[[ Supplied text, beginning ]]
During periods of stress, you need to rely on your social environment. Unfortunately, in our field, we have tendency to hide our struggles, especially mental related ones. We don’t speak about it. We don’t want to feel weak, unworthy, and not in control. We pretend to ourselves, and, therefore, to the others, that everything is fine. This is a big mistake. Chronic stress can lead you to dark roads: more serious mental health issues like anxiety and burnout, depression, or hate of your job and everything attached to it.

Support from your relatives

Speaking with the persons close to you about your stress will be the most effective: your girlfriend / boyfriend, your family, your close friends. One of the longest studies on happiness shows that mental health is strongly correlated with the people who are close to you. Seek their help. Why is it good to externalize your problems by speaking about them, you might ask?

Explaining your struggle can cast a different light on them. You will see them differently if you articulate them with words. Other people might have dealt with the same problems, even if you would never believe it. We often feel isolated, alone on our Problems’ Island. This is wrong: everybody has problems, and they might have precious advice and experience to tell.

We’re all humans. We all have emotions. Don’t be ashamed of them.

Speaking out at work

If your stress is related to your work (constant death march, psychological pressure, and other joys), you need to talk about it with your colleagues and your managers as well. If you know (or feel) that your managers think a “good stress” is beneficial, remember that your health is the most important: if they don’t want to understand your struggles, find another job. I’ve never been afraid to be very clear on my stress-related in the past. If I feel that the burnout is coming, I speak about it loud and clear. We need to show that it’s not a taboo. Others might follow our path and finally speak about their struggling as well. Speaking about them is a good way to show that there is a problem. It should not be tackled on the individual level, but on the company level. After all, if you are in the path to burn out, others might be as well. It means that something is wrong in the company: it can be the company culture, the processes, and so on. Whatever it is, it needs to be found, addressed, and fixed.

Seeking professional help

Our brain is a very, very complicated organ we don’t fully understand. There is no shame to admit that something doesn’t work as well as we want, up there. We don’t create consciously our problems and struggles, and sometimes we need to accept we can’t solve them consciously either, only by ourselves. Our pride won’t improve our stress or mental health. In that regard, you can seek help from professionals if you feel that you can’t manage your stress anymore. Better sooner than later.

Keeping control

What can be quite stressful in our daily life? You’re right! The good answer is 1. Dinosaurs 3. Unknowns. Things we don’t know are frightening and stressful. Simply because we have no knowledge or experiences about them, and, therefore, everything can happen. The better and the worse. Since we have part of our brain which is in a survival-oriented mode, the worst will come in mind very quickly. In short, stress can kick in when we’re not in control. It has been proven multiple times that a perception of control, that is if you think you are in control, can help to lower stress, significantly.
[[ Supplied text, end ]]
[[ Dataset content, beginning ]]
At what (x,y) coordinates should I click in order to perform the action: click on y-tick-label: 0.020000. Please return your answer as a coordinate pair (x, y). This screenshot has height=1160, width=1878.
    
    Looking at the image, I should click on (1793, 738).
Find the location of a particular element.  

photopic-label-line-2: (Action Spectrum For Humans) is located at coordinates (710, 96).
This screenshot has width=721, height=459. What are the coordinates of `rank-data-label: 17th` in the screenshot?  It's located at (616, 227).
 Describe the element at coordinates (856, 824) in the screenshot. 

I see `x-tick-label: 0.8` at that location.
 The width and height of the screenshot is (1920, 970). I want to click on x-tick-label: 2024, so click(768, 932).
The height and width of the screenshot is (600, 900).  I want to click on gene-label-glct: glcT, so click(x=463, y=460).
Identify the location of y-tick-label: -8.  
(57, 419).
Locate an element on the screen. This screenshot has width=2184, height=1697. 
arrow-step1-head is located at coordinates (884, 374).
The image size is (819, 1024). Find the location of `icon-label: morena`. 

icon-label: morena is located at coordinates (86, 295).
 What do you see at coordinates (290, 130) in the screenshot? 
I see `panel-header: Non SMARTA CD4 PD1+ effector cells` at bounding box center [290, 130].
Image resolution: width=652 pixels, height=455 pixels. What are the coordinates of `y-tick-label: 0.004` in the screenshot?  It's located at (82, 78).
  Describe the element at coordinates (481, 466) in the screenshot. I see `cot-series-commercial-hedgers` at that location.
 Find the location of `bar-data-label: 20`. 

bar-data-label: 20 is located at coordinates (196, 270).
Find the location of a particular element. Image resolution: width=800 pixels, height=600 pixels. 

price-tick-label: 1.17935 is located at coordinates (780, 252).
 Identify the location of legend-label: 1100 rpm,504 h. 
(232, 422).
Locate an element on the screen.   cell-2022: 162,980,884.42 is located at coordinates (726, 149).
[[ Dataset content, end ]]
◆ **How to complete this task**
Write what comes next in the piece on coping with stress, starting right after its final sentence.

◆ **Answer for this exercise**
Control in your work

How to gain more control, or, at least, having the impress of control? You could take more responsibilities in your daily job. Even if it can be seen as a source of stress at first, it can give you a great sense of purpose and, when you will begin to understand and master your new tasks, a sense of accomplishment as well as a sense of control. See for yourself if the stress caused by more responsibilities doesn’t outweigh the stress relieved with more control. Again, as we’re all different, you need to experiment. Ask as well some general results about the company you’re working for, or ask how your colleagues, in other departments, do their work. Even if you won’t control all of them, you will have a broader understanding of what’s going on, in general. The company you work with won’t be a total dark unknown anymore, but something which has a name, an explanation, a number attached to it. If you never ask anything, you will never know if it’s possibly interesting for you and, ultimately, if it can help you in your day to day job. After all, coding means, most of the time, mapping the business domain of your company with code. Beyond lowering your stress, knowing what happens in your company can make you a better performer too.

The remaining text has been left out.